Relisting decision: California judge overturned 2020 FWS rule to delist gray wolves
Many organizations, agencies and producers are disappointed in a decision made by northern California’s U.S. District Judge Jeffery White, which returns gray wolves to the Endangered Species Act (ESA) list in 45 states.
This decision overturns a 2020 rule by the U.S. Fish and Wildlife Service (FWS) to remove wolves from the ESA list in the lower 48 states.
According to White, the 2020 rule relied too heavily on thriving gray wolf populations near the Great Lakes and in the Rocky Mountains and did not take into consideration populations in the rest of the contiguous United States.
“The FWS did not adequately consider threats to wolves outside of these core populations,” he wrote. “Instead, the FWS avoids analyzing these wolves by concluding, with little explanation or analysis, wolves outside of the core populations are not necessary to the recovery of the species.”
Additionally, White said the 2020 delisting rule by FWS dismissed loss of habitat and historic range for gray wolves, noting the FWS “failed to adequately analyze and consider the impacts of partial delisting and of historical range loss on the already-listed species.”
The 2020 delisting did not apply to wolf populations in the northern Rocky Mountain Region – Idaho, Montana, Wyoming, a small corner of Utah and the eastern-third of Oregon and Washington – which were federally delisted in 2011.
Ag groups disappointed
The National Cattlemen’s Beef Association (NCBA) and Public Lands Council (PLC) expressed opposition to the ruling.
“It’s disappointing environmental activism carried more weight than science in this case,” said NCBA Director of Natural Resources and PLC Executive Director Kaitlynn Glover. “Rather than ruling on due process and adherence to recovery criterion, Judge White chose to remand the rule and undermine one of the most successful ESA recovery stories in U.S. history.”
Glover continued, “This is just another attempt by activist groups to ignore the facts and rewrite the history of gray wolf recovery in the U.S.”
Since the species original ESA listing in 1974, the gray wolf population has seen tremendous recovery, exceeding recovery goals by 300 percent.
“ESA should not be used as a permanent management tool,” Glover added. “This decision conflicts with the intended purpose of the act and removes critical management tools for wolves living alongside farmers and ranchers, threatening rural economies and vital land and natural resource conservation.”
American Farm Bureau Federation (AFBF) President Zippy Duvall noted, “AFBF is extremely disappointed in the ruling to return the gray wolf to the Endangered Species List.

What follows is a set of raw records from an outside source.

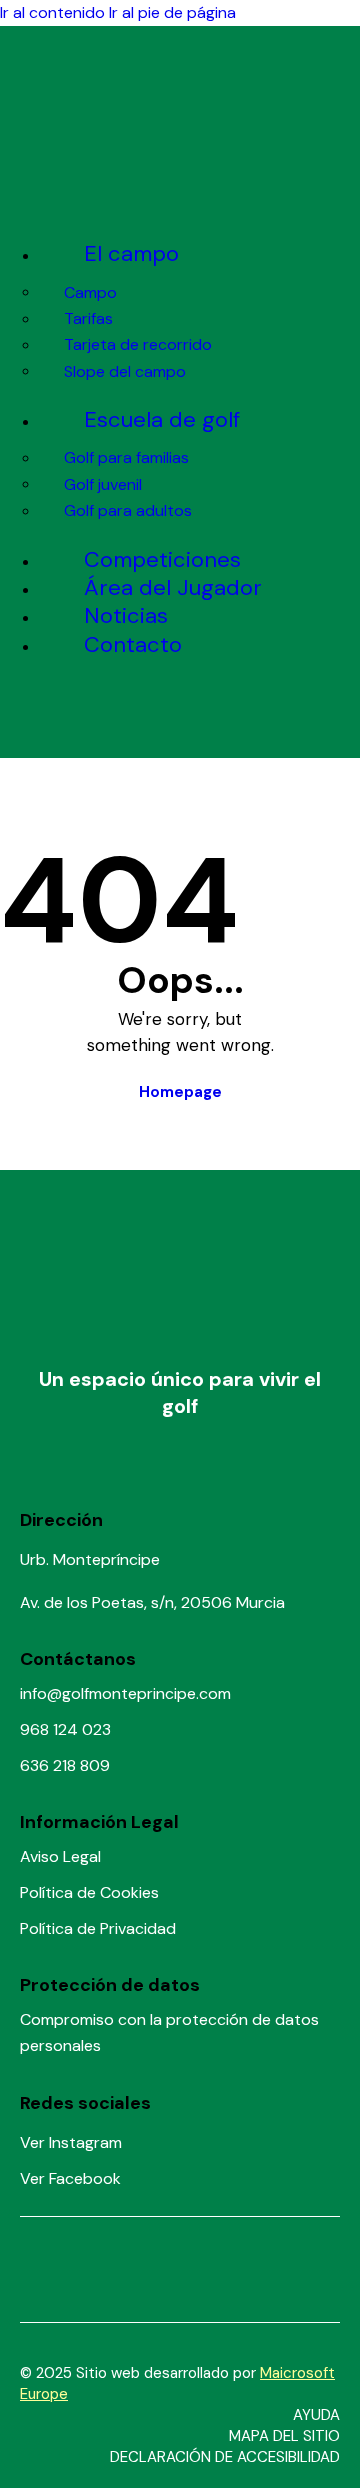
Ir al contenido (52, 12)
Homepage (180, 1092)
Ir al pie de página (172, 12)
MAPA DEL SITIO (284, 2436)
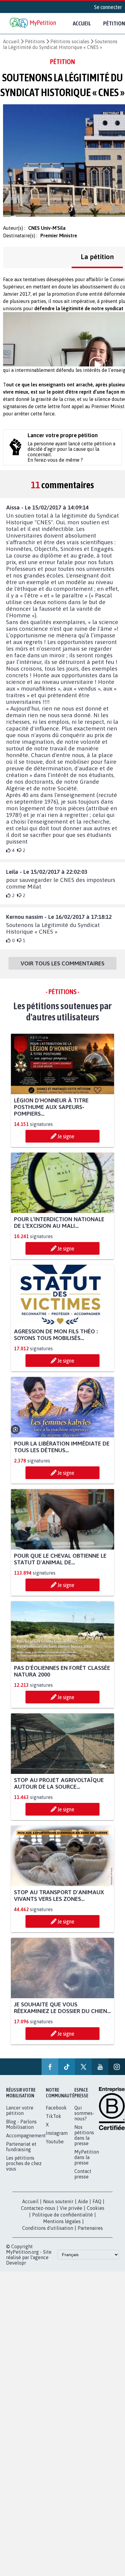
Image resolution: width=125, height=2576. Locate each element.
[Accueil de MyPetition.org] (33, 23)
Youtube (55, 2141)
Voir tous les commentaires (62, 963)
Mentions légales (62, 2221)
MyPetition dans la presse (86, 2157)
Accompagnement (26, 2135)
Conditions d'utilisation (47, 2228)
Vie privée (71, 2208)
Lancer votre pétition (19, 2110)
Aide (83, 2201)
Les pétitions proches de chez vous (24, 2163)
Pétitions (35, 41)
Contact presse (82, 2173)
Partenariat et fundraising (21, 2146)
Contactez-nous (38, 2208)
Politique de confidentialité (62, 2214)
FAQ (97, 2201)
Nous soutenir (58, 2201)
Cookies (95, 2208)
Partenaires (90, 2228)
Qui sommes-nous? (84, 2113)
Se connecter (108, 7)
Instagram (57, 2133)
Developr (16, 2262)
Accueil (82, 23)
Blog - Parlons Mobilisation (21, 2124)
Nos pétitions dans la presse (84, 2135)
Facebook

The gray wolf exceeded recovery goals and should be celebrated as an ESA success story.”
He continued, “The ESA is intended to promote species recovery and delisting, not to impose permanent protected status for animals now thriving. This ruling ignored ESA goals and threatens recovery efforts for other animals.”
Duvall added, “Farmers and ranchers share the goal of a healthy and thriving ecosystem. Management of the fully recovered gray wolf should be overseen by the states, which can best determine the most appropriate course of action for each region.”
Wolves in Colorado
This ruling is expected to impact Colorado’s current plan to reintroduce wolves following a ballot initiative, as species listed under the ESA are federally managed. However, the ruling complicates predation issues producers in northern Colorado are experiencing.
Several producers near Walden, Colo. have lost cattle and a dog to a pack of eight wolves. This pack was formed after two adults moved south from Wyoming and had six pups in the spring of 2021.